=== Leestekst ===
----

Internationale Spectator 3 – 2016 (jrg. 70) – Item 7 van 9

ARTIKEL

Consequenties van een Brexit voor het Europees veiligheidsbeleid

Trineke Palm

Samen met Frankrijk speelde het Verenigd Koninkrijk een belangrijke rol bij de kick-off van het Europese Veiligheids- en Defensiebeleid. In 1998, tegen de achtergrond van het collectieve trauma van de Joegoslavië-oorlogen, stelden de twee landen, in Saint Malo, een gezamenlijke verklaring op waarin ze de ambitie uitspraken te streven naar een gemeenschappelijk EU-defensiebeleid met voldoende capaciteit om tot autonome militaire actie over te gaan. Nu, 18 jaar later, lijkt het VK zijn EU-lidmaatschap vaarwel te zeggen; daarmee komt het VK ook “buiten” het Gemeenschappelijk Veiligheids- en Defensiebeleid (GVDB) te staan. Biedt een Brexit kansen tot verdere integratie van het GVDB? Of beperkt het de EU in haar ontwikkeling als veiligheidsactor?

----

=== Opdracht ===
Schrijf uit het artikel over de Brexit alles over vanaf "Internationale Spectator 3" tot en met "ontwikkeling als veiligheidsactor?", woord voor woord.

=== Getoonde gegevens ===
----

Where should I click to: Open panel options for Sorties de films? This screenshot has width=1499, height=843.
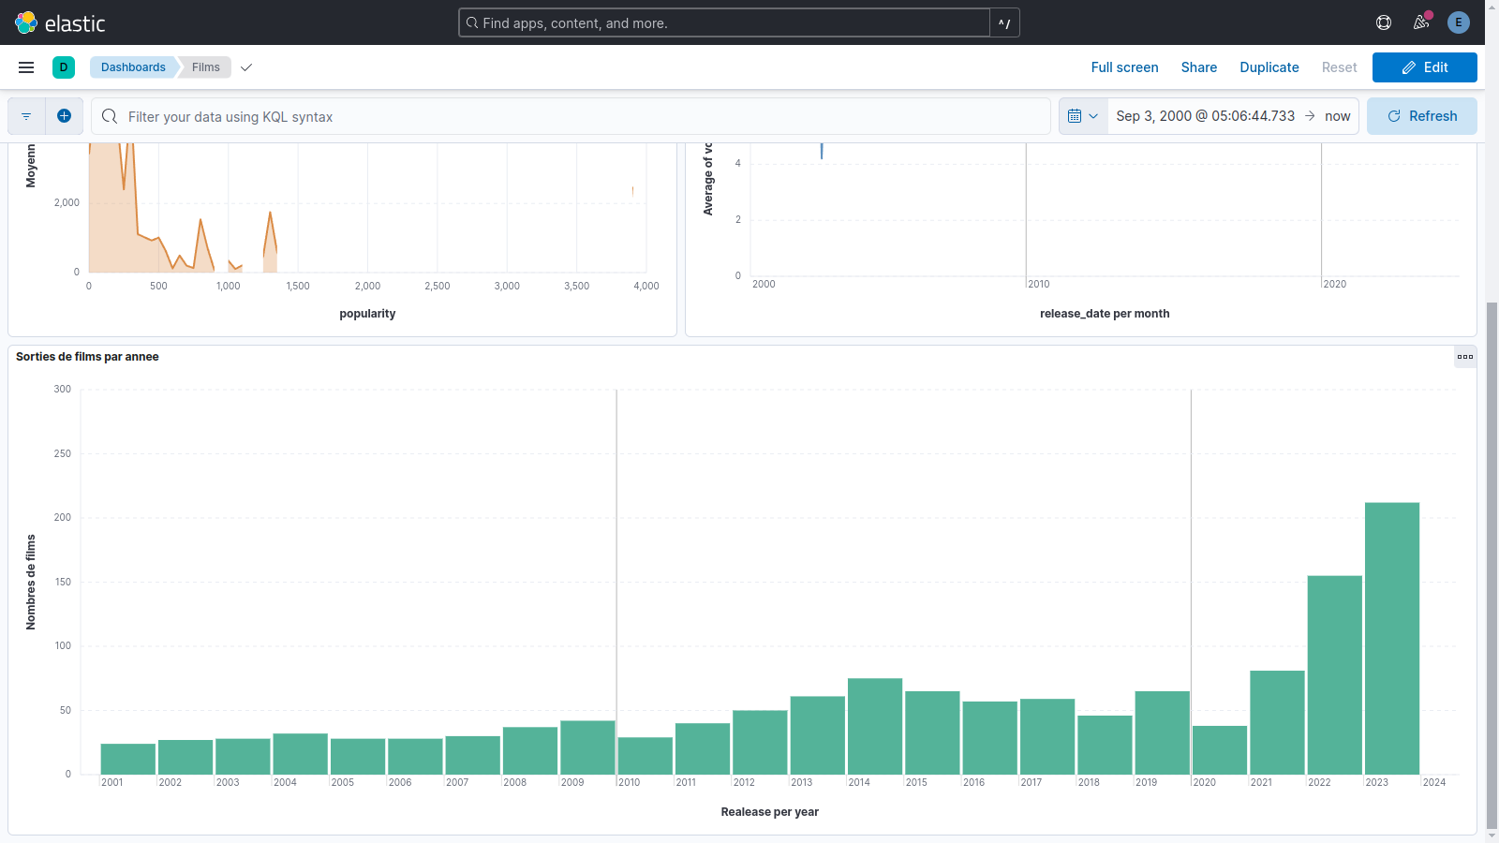pos(1465,357)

----

=== Uitkomst oefening ===
Internationale Spectator 3 – 2016 (jrg. 70) – Item 7 van 9

ARTIKEL

Consequenties van een Brexit voor het Europees veiligheidsbeleid

Trineke Palm

Samen met Frankrijk speelde het Verenigd Koninkrijk een belangrijke rol bij de kick-off van het Europese Veiligheids- en Defensiebeleid. In 1998, tegen de achtergrond van het collectieve trauma van de Joegoslavië-oorlogen, stelden de twee landen, in Saint Malo, een gezamenlijke verklaring op waarin ze de ambitie uitspraken te streven naar een gemeenschappelijk EU-defensiebeleid met voldoende capaciteit om tot autonome militaire actie over te gaan. Nu, 18 jaar later, lijkt het VK zijn EU-lidmaatschap vaarwel te zeggen; daarmee komt het VK ook “buiten” het Gemeenschappelijk Veiligheids- en Defensiebeleid (GVDB) te staan. Biedt een Brexit kansen tot verdere integratie van het GVDB? Of beperkt het de EU in haar ontwikkeling als veiligheidsactor?